LabVIEW implementation

[Louis L]

This falls in the category of the unexplained.

There's a boolean control on the dashboard that tells the robot whether to override the hardware autonomous settings with the dashboard settings. When everything is run for the first time, this boolean is false and works as expected. If then set to true, it also works. From there on, setting to false or back to true yields inconsistent results. The boolean it is sending to the robot code is very often wrong.

Seeing that numbers seem to be always correct, I changed the boolean value in the network table for this value to a numeric. The boolean is converted to a 0 or 1, the converted back on the robot side. Now everything works reliably. So somehow setting a boolean from the dashboard to the robot is not reliable. But numbers are fine. Go figure.

[Louis L]

Tested autonomous as best as I could without actual hardware. The vision portion (for auto-shot) has not been tested.

Speaking of vision, I still can't get both cameras to work at the same time. There's something about how the driver station is streaming from the robot that is not meshing with the robot's attempt to get image frames from the camera.

[Louis L]

I think I finally have it figured out.
Right now both cameras are working on the robot, and when using the front camera, the vision system is working. The part that's a little flacky is that when switching front/back, the image doesn't always switch on the dashboard. I've changed the dashboard once already, but it looks like I have to do it again.

[Louis L]

Rakesh finished off the dashboard and robot code to switch the images. Works well.

Also added timeout in hold-to-cradle part of command-7

[Louis L]

Tuned many autonomous values but did not get to vision related parameters.
And beat up the robot intake in the process.

[Louis L]

Updated climber with speed and direction information from Saty. More than likely we won't be using the climber at WPI. Also the code did not check the limit switch that said we're latched! Fixed that. Added code to run the drive wheels at fractional speed to keep it from sliding down the Battle.

Simplified the auto-rotate code to use the gyro. It now uses the +/- values returned by the gyro - much easier than the code that was there which assumed a 0-360 positive value.

Add a motor to CAN3 for the intake retract motor. Also patched in button 4 to toggle a state for this but it does nothing right now.

[Louis L]

Weird late night debug session for the raising and lowering the intake arm. The main takeaway is that motor protection / shutoff applies to all motors, not just the drivetrain! I did not know this! This explains why the ball pinch code did not work, it's fixed now. But in testing the motor config where the timeout and feature can be enabled/disabled, I concluded that it VI and/or the underlying code simply does not work. In other words if you want to disable the protection or change the timeout, forget it. Or I did something else wrong.

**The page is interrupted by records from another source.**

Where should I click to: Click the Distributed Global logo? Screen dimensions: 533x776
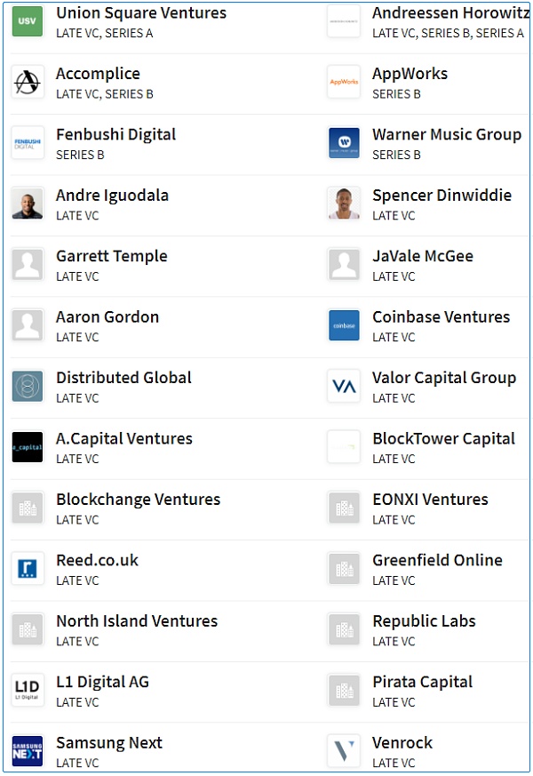28,386
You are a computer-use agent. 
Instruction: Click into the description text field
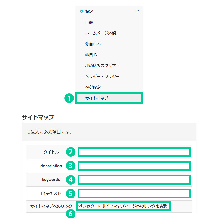(134, 166)
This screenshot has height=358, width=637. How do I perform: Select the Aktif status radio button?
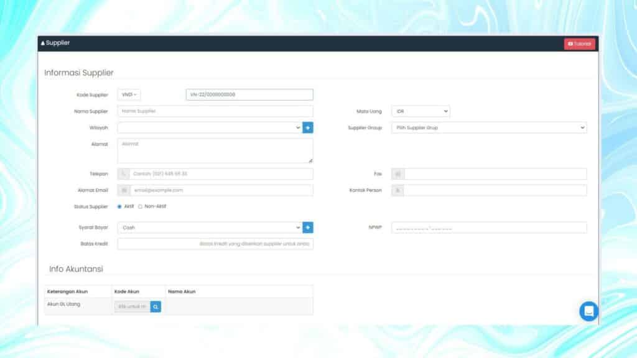119,206
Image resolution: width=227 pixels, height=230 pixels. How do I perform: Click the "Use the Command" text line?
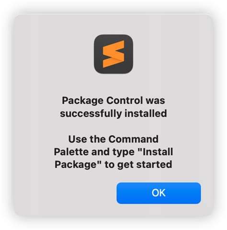(x=114, y=139)

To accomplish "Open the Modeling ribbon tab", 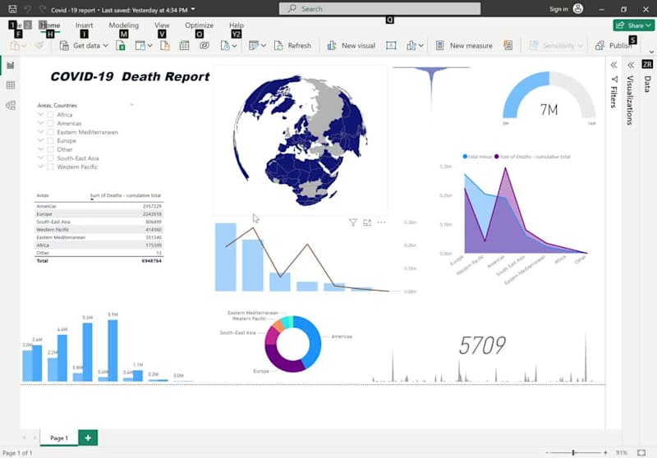I will point(124,25).
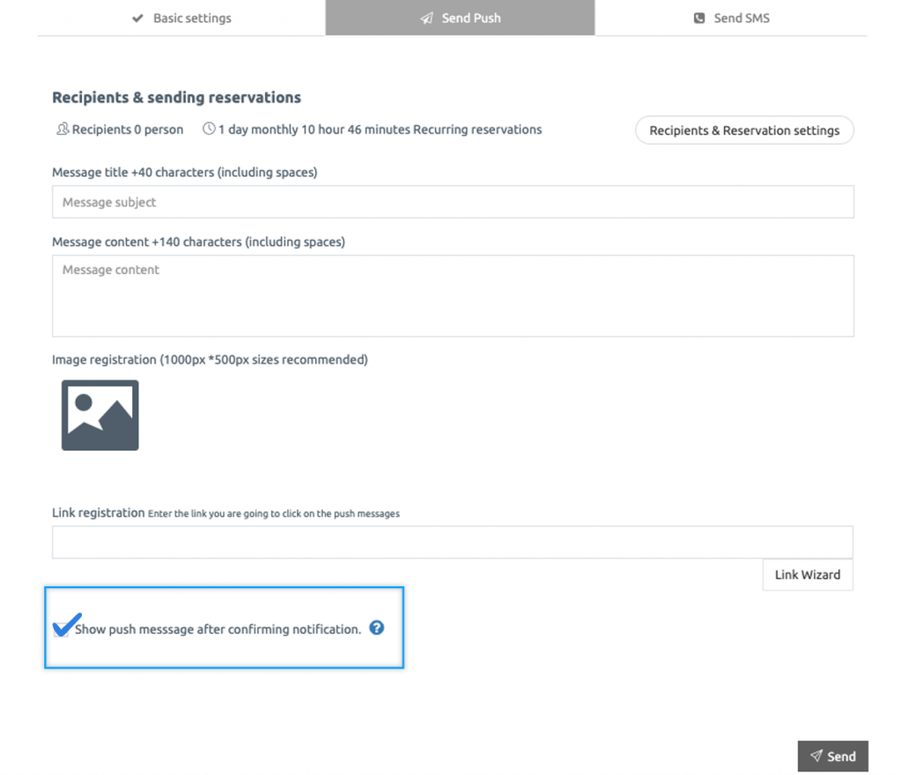902x775 pixels.
Task: Click the Message subject input field
Action: (453, 202)
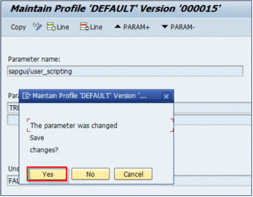Viewport: 253px width, 197px height.
Task: Click Cancel in the save dialog
Action: (133, 174)
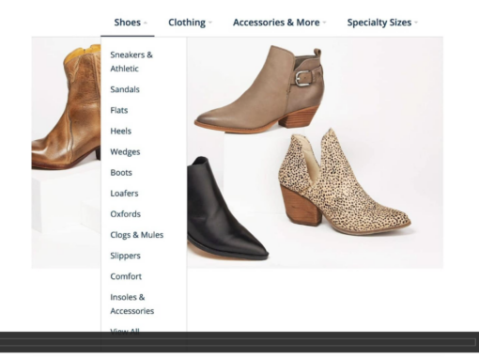Go to the Slippers category
Screen dimensions: 479x359
pos(125,256)
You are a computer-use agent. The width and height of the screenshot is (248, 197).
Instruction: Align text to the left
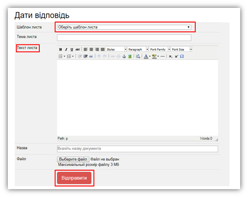tap(86, 50)
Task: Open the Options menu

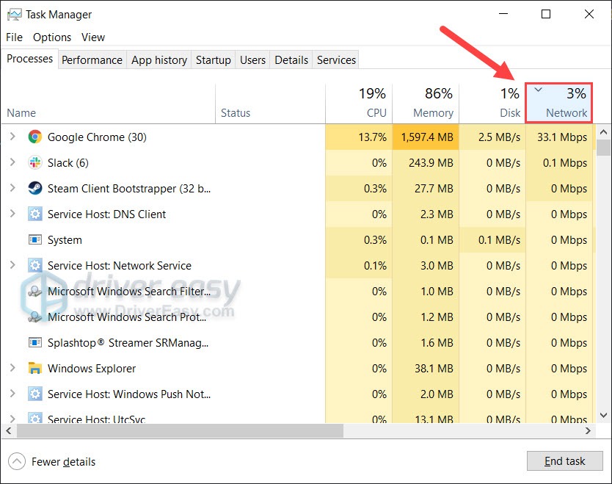Action: click(x=52, y=37)
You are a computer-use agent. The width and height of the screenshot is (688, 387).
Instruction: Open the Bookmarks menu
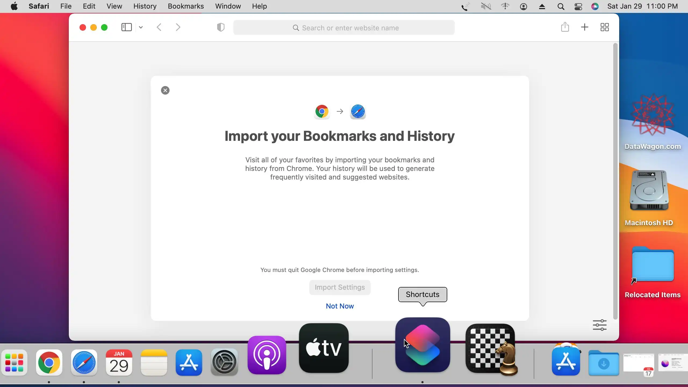click(186, 6)
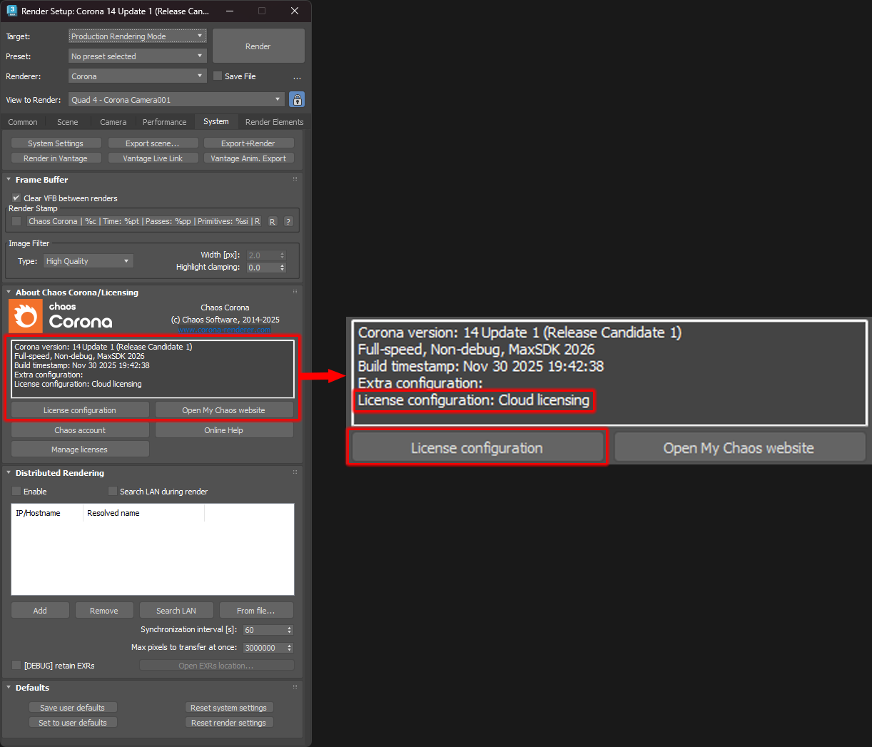Expand the Image Filter Type dropdown

pos(88,261)

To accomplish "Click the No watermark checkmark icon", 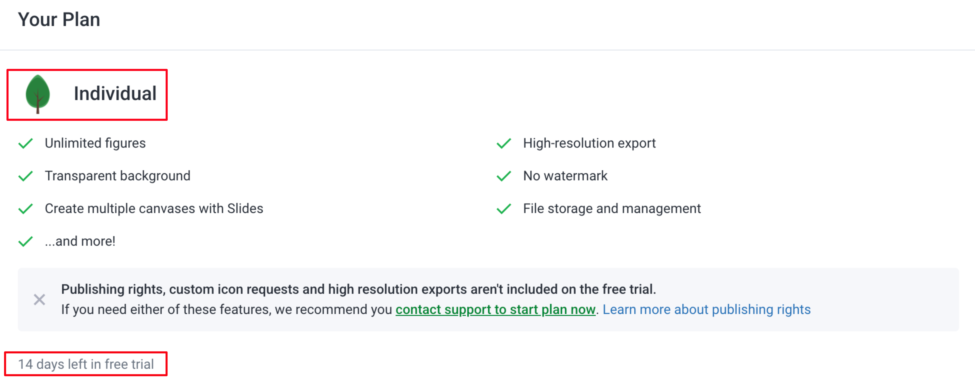I will coord(504,176).
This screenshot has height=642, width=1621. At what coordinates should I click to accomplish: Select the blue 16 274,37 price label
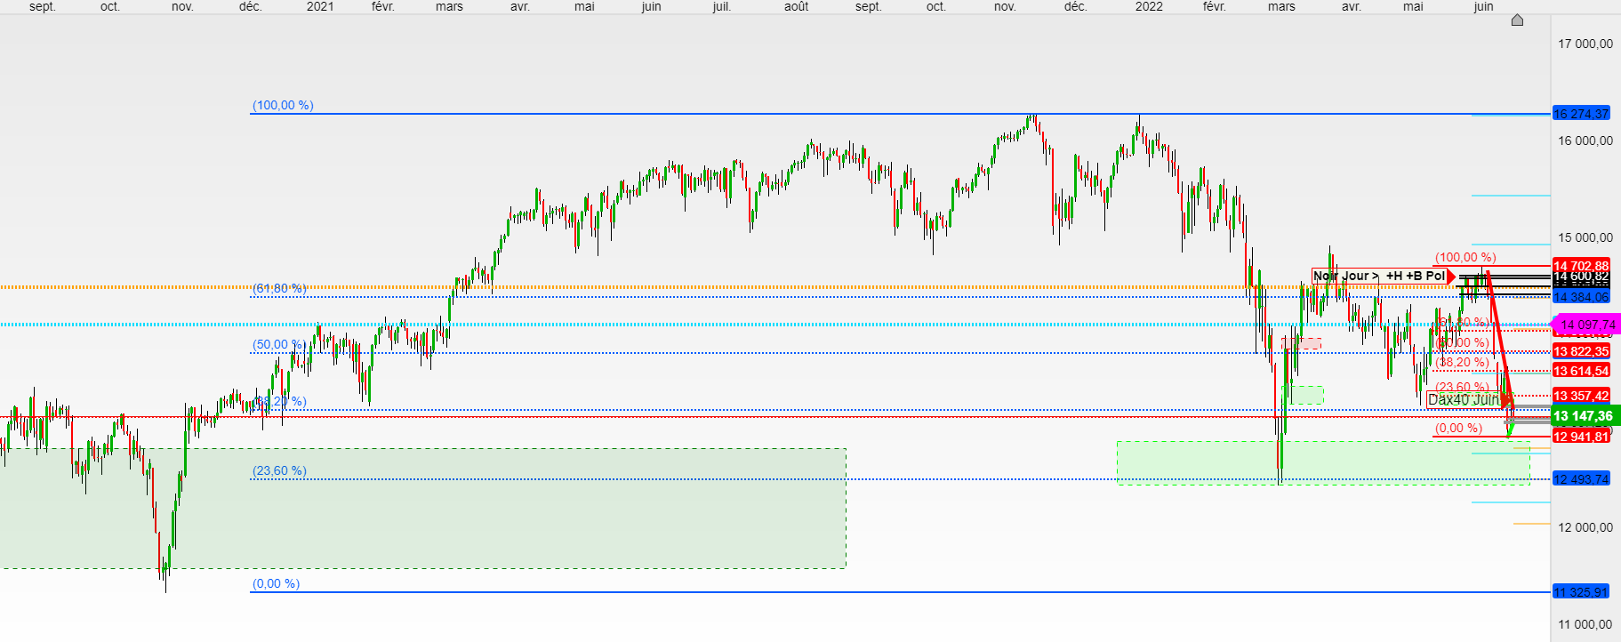(1580, 114)
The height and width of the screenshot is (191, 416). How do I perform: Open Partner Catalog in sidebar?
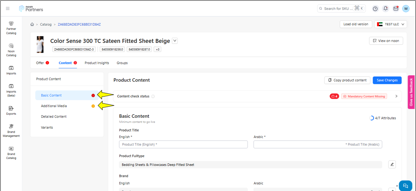(11, 28)
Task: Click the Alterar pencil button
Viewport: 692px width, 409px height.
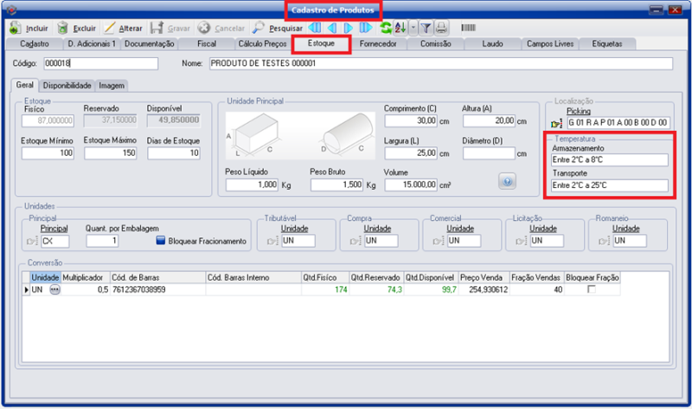Action: click(x=112, y=28)
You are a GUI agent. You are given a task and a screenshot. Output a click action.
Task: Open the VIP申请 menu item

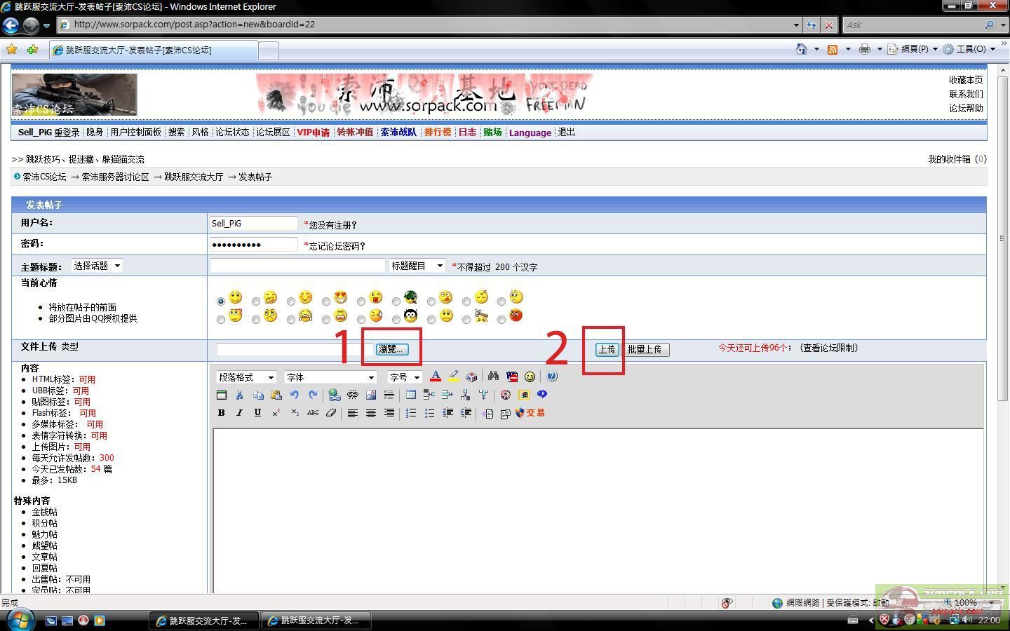[x=314, y=132]
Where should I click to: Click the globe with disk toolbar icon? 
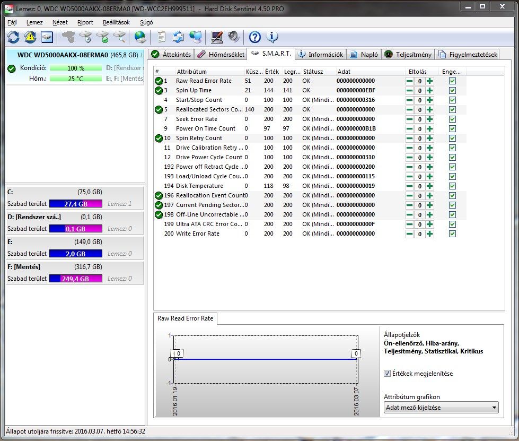click(140, 37)
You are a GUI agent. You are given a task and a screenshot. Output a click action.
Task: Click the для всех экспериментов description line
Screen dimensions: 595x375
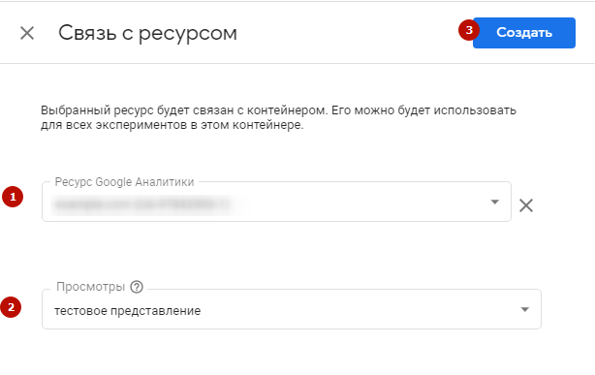pyautogui.click(x=172, y=125)
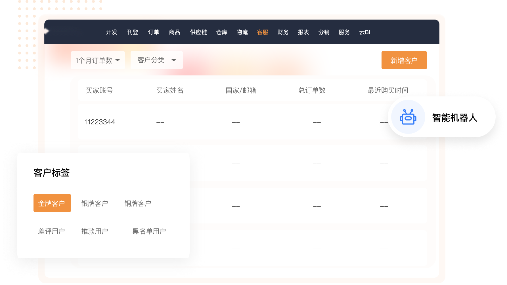Pick the 黑名单用户 tag
Viewport: 507px width, 285px height.
click(x=149, y=231)
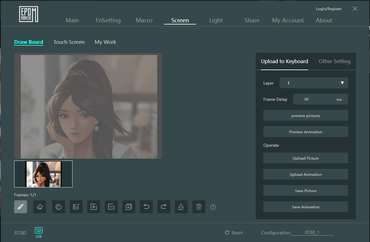Open the color palette picker
The width and height of the screenshot is (370, 242).
[x=58, y=207]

I think the arm is working well enough to be useful. The only catch is that it will stutter in some modes of operation and I don't know why. In actual use (instead of a testbed) we may never see it.

So the summary:

• Y button moves the intake up or down (float)
• B button does low shot while held
• Left Trigger button presses down the intake; to be used only to get a better grip on the ball. The low-shot does this automatically.
• Autonomous lowers the intake when needed

[Louis L]

Spent several hours on Sunday working on auto-shot. This is code that's been in for a while but never tested. It still has never been officially tested on a live robot but now it's gotten a run on the testbed. Here's what auto-shot does.

Auto-shot runs in the periodic-task VI. Setting the boolean Auto-Shot starts the process. I've added button 11 from the right joystick to engage auto-shot during teleop. The cancel sequence will also cancel auto-shot. It is also called from autonomous in auto mode 4 (cross defense and shoot).

Auto-shot does the following in sequence:

• it looks for the 1st entry in the vision processing output. If there are no targets found, it does nothing and simply waits until there's something.
• when a target is present, it rotates the robot until the center of the target bounding box is centered horizontally across the crosshairs.
• it then looks at the distance returned by the vision computation and moves the robot forwards or backwards until it is inside the distance range.
• lastly it engages the do-it-all sequence to fire the boulder.

Step 3 was placed after step 2 intentionally. However if the robot does not track in a straight line, the targeting can be thrown off. We can fix this by swapping steps 2 and 3, or by adding another rotation adjustment after the linear movement to fine tune things.
The last thing to add (still debugging) is to add a dashboard value that offers a horizontal compensation. The current software tries to center the target in the camera's field of view. But may not be accurate if the camera mounting and shooter are not lined up right. There's a problem reading numbers from the dashboard- may be similar to the problem I had reading booleans - still working on this.
Finally we need to see if the ball pinch is needed or if there's another way to make it ball secure on the robot as it crosses the defenses.
Oh - added support for the hardstop motor. We should be debugging this really soon.